The largest propane distributor in Canada. They sold their construction division. He likes this company and if it is a colder winter it will do even better. It is a well run company.

WEAK BUY

It has come off, like the others. It could do better as the year goes on.

COMMENT

They just had a solid quarter in all segments, and upped their guidance a percent higher than the midpoint for 2016. He is modelling cash flow growth at 11% from 2016 to 2018, compounded annually. 61% payout ratio of cash flow. The generous dividend of 6% looks safe. Their balance sheet might be a little more levered than he would like. This is probably an opportunity.

COMMENT

Has a very small position in this. Great yield of 6%. The balance sheet is not a problem. Valuation is fine at 10X EBITDA. Missed on a recent quarter which is why the price momentum has rolled off. Probably not a terrible stock to own here.

COMMENT

Has a propane division as well as heating oil in the US, as well as some chemicals.
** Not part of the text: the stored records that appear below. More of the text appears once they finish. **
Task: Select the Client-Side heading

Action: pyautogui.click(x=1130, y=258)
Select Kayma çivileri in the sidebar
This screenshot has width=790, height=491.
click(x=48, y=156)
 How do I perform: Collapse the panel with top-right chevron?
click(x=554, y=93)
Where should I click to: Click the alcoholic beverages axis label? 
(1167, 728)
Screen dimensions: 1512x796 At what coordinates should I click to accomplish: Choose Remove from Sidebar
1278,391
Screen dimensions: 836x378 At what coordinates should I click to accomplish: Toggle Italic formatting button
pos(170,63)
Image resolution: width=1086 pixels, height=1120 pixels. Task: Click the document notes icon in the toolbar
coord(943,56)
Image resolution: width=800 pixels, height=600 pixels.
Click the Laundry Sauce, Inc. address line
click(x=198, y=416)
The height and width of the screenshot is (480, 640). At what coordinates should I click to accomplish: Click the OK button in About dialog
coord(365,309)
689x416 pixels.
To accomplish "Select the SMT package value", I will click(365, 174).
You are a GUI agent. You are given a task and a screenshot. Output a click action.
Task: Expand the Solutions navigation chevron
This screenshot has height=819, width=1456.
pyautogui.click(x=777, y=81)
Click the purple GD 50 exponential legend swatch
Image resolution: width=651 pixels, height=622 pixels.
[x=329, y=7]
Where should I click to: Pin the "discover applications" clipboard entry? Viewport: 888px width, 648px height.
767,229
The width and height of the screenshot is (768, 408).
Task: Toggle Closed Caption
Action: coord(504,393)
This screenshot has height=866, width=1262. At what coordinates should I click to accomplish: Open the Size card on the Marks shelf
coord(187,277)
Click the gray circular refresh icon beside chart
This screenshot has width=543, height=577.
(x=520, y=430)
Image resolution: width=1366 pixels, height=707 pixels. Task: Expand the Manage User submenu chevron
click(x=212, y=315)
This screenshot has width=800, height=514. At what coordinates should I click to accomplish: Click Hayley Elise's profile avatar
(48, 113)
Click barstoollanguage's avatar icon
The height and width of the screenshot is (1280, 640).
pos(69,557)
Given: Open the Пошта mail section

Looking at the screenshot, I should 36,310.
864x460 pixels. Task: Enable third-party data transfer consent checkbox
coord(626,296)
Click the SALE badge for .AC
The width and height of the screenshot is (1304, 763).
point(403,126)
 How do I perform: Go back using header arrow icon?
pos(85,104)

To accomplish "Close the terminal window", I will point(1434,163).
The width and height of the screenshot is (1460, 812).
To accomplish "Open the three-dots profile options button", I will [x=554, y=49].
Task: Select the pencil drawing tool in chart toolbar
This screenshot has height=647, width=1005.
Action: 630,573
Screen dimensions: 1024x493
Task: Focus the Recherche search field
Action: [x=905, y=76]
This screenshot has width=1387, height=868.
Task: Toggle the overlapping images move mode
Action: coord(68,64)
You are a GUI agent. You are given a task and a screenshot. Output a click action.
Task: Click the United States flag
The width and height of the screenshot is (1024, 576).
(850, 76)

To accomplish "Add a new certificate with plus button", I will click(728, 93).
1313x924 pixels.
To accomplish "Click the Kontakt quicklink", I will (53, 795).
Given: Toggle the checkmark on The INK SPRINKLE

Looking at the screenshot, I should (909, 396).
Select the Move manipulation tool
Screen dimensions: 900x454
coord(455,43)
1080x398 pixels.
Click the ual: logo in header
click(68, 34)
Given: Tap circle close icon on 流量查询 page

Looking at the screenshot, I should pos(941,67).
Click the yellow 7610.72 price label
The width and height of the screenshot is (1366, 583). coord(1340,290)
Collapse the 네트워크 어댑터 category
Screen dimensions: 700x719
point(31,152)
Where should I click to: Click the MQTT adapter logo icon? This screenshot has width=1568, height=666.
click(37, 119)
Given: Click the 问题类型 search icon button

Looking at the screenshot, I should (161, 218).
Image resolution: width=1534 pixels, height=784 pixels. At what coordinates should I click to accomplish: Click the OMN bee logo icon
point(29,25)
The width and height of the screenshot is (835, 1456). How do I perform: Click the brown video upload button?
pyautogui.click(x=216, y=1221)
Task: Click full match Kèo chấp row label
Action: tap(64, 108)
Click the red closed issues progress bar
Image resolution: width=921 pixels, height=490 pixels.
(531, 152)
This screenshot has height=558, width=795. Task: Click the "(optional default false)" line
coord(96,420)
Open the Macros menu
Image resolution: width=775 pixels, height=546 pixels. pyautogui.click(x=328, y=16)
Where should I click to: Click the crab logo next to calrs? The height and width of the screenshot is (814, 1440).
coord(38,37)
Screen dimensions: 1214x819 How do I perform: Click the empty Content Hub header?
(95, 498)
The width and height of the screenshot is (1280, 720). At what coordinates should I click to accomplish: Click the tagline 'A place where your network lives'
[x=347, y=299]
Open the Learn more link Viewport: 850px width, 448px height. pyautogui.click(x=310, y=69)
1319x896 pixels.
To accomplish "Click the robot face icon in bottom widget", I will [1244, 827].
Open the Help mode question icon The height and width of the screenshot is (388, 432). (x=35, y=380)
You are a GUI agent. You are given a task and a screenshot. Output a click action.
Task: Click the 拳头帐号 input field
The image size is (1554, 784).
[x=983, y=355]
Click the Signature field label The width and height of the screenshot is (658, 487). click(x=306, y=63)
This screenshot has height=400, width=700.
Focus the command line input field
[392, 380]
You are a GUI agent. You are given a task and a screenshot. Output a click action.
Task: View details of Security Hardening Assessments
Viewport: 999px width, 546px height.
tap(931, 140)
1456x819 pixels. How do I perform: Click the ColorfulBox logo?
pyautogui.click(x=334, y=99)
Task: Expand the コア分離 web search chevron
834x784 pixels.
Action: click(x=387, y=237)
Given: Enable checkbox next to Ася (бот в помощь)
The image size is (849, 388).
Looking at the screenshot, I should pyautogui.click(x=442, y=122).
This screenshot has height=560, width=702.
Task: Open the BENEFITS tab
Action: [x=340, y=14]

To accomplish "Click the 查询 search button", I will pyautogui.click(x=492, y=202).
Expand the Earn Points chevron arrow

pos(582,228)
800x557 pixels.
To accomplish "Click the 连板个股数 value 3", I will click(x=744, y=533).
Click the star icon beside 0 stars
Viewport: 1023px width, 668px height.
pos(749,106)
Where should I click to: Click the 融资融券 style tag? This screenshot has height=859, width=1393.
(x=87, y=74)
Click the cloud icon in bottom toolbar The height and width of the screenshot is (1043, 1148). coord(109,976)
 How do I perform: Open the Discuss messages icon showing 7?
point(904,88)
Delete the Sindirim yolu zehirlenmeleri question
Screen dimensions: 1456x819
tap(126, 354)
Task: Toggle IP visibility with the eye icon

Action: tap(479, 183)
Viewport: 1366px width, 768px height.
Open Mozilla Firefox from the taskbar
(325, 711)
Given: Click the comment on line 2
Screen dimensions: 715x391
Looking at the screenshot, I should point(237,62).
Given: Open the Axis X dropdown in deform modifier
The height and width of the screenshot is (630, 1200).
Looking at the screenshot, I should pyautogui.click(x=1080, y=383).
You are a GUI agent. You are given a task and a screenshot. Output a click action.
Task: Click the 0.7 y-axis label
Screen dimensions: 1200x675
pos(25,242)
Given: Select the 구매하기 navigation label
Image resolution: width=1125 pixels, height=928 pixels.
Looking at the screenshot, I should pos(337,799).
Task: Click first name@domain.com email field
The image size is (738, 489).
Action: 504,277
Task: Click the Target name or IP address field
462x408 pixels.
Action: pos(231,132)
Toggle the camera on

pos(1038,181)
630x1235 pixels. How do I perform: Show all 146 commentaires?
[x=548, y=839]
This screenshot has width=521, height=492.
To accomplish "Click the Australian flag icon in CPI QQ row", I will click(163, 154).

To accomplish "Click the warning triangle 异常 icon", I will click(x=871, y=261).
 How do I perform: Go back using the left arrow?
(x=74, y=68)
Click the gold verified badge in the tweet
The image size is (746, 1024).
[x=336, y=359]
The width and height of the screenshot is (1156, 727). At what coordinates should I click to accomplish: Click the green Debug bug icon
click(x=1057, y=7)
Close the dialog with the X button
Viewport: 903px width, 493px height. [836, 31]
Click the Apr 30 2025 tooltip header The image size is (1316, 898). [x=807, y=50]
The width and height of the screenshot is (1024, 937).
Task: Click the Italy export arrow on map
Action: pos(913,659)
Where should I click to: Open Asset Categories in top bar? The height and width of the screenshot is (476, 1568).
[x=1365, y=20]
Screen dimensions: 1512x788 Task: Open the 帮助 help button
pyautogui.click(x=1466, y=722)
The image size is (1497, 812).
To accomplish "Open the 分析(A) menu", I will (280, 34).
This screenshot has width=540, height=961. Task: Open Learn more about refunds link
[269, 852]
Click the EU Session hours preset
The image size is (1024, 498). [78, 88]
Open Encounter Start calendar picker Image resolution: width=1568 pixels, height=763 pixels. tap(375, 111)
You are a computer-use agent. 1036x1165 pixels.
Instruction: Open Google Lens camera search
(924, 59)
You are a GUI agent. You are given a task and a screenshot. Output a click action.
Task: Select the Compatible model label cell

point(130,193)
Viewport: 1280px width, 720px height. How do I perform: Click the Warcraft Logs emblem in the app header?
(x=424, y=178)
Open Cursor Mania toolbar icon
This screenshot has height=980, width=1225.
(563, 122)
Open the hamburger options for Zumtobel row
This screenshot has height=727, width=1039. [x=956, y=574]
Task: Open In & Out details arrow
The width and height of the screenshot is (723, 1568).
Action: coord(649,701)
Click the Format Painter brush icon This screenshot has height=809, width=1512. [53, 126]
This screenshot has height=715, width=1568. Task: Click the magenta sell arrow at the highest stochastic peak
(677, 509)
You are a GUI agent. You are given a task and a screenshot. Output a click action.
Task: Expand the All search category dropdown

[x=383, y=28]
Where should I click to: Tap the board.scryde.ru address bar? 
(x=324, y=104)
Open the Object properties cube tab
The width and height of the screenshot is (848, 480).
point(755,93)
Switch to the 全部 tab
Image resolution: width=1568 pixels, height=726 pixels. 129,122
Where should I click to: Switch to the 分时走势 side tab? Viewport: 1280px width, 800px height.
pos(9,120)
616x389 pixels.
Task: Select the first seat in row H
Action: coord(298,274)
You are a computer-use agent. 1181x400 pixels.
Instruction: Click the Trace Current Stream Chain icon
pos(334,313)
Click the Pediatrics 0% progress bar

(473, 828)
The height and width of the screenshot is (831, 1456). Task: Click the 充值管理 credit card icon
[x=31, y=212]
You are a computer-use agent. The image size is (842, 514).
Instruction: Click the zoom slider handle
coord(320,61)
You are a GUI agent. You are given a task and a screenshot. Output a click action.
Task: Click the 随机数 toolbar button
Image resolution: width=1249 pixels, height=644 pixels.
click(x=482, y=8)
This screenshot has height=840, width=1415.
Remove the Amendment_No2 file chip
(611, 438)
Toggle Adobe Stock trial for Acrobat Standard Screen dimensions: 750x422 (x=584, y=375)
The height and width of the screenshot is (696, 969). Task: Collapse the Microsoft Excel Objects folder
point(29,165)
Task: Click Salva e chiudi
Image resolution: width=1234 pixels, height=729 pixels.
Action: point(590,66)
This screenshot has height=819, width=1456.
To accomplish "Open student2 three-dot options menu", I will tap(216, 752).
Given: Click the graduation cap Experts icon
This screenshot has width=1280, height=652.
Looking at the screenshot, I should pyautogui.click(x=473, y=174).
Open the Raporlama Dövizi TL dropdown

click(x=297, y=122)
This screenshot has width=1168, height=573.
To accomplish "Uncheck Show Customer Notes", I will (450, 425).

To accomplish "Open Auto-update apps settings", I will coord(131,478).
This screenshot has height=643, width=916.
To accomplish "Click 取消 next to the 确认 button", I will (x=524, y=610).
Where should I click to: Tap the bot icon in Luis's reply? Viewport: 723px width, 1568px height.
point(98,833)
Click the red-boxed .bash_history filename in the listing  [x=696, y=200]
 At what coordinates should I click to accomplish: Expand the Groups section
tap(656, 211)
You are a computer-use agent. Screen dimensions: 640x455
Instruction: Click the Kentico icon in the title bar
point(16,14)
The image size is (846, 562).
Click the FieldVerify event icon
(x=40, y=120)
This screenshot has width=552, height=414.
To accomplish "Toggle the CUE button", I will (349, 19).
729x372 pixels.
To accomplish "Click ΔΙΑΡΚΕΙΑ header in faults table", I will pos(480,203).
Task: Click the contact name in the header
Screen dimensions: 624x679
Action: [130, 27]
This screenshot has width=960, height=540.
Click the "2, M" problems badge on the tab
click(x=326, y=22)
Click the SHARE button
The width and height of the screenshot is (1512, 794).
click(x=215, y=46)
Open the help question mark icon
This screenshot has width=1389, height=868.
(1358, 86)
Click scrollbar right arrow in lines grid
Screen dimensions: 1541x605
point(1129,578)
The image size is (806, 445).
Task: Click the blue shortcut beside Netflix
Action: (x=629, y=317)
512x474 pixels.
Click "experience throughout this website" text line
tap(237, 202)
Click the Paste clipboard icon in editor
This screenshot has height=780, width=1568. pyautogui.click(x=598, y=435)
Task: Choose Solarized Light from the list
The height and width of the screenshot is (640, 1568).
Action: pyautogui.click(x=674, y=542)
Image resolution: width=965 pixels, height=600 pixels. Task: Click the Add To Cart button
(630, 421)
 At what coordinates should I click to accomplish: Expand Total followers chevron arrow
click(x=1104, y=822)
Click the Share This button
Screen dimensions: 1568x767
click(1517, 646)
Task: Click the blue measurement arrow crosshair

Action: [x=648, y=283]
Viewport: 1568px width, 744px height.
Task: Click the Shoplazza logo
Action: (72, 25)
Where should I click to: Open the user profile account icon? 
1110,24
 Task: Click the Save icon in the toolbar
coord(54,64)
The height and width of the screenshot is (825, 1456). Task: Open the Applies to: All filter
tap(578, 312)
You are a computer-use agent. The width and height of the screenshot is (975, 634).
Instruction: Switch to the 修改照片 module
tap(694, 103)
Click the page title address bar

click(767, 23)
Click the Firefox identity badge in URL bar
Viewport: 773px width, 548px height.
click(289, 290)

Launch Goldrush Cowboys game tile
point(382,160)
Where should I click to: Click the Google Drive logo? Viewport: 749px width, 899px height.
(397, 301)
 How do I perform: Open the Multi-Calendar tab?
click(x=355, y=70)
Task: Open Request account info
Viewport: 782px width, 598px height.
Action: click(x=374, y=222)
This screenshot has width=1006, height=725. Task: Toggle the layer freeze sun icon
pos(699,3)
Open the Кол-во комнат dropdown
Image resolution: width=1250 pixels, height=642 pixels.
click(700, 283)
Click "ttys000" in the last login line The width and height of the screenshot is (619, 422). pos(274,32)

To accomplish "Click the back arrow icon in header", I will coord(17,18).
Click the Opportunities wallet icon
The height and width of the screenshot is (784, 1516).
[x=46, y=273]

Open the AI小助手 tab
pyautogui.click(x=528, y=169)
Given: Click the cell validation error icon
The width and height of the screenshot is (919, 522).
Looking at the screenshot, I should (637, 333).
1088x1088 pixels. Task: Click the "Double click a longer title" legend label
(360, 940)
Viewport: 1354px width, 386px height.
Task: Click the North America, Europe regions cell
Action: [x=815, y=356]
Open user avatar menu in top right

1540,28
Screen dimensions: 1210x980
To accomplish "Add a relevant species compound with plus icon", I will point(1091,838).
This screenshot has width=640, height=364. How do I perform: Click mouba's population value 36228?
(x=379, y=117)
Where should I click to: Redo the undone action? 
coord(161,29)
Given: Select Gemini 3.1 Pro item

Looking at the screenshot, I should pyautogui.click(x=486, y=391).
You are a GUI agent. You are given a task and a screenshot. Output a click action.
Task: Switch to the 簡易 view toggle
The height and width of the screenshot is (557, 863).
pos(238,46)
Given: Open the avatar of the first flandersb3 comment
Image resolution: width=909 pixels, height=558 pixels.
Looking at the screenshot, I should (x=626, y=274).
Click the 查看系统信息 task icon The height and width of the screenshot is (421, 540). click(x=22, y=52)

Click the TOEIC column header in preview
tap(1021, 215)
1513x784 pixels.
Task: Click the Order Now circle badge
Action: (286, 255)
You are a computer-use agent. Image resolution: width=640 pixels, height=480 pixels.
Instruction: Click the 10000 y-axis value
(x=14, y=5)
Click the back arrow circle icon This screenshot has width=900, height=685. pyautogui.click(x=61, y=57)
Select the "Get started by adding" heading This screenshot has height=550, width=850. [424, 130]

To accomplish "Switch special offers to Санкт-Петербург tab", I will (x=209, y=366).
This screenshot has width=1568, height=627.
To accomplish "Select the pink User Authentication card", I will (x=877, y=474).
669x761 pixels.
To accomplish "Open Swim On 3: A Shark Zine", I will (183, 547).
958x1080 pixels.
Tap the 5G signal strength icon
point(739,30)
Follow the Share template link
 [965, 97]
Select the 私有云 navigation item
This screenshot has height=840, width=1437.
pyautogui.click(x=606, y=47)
Sold their US construction distribution business, and the balance sheet is better because of that. With a colder weather in Western Canada, he expects them to have good results. Also, expects them to raise their dividend over time. Dividend yield of 5.7%.

HOLD

(Market Call Minute.) Wouldn’t chase this one too much.

BUY

50% energy services, 35% chemical and 16% building. He likes the company. It has a 71% payout ratio, so the dividend should be pretty safe. They are trying to acquire Canexus (CUS-T) which would make them a more formidable player in the chemical space. Trading in line with its peers, but is a lot cheaper than its energy services peers. Have done a really good job of cost-cutting.

BUY ON WEAKNESS

Acquiring all of Canexus (CUS-T) assets. The deal has been stretching out forever. There are cost synergies. Anything uncertain casts a pall over stocks for a while. The decision has been delayed until June 29, and they are either going to get approval or divest one of their existing plants. Also, propane prices are a little better and should perk up some. Not a bad Buy under $11.

COMMENT

3 different businesses. 1) Propane distribution, mainly out of the US, 2) chemicals and 3) a construction products division. The construction products division has done very well and he thinks they will eventually divest this. Propane distribution is very steady. Chemicals can be up and down depending on what happens in the oil/gas markets. The only thing you have to worry about is whether they will be successful or not in acquiring Canexus (CUS-T). A good place to be and doesn’t think you will get too much interest rate sensitivity on this.

DON'T BUY

(Market Call Minute.) Not his top pick, and he would be adding into other areas instead.

COMMENT

Had probably been the single best company in Canada 15 years ago in terms of monopoly franchise and what they did. Then they bought other diversified businesses which collapsed and had to restructure. It has now been cleaned up and is on his list of companies that he would probably like at the right price. However, a lot of the move will probably be geared to the construction market in the US, which might or might not happen. This is being fixed, but you still have this propane monopoly. The 16% dividend really looks secure.

HOLD

(Market Call Minute.) This is in 3 different businesses, propane, construction products and energy management. Has had a nice run up.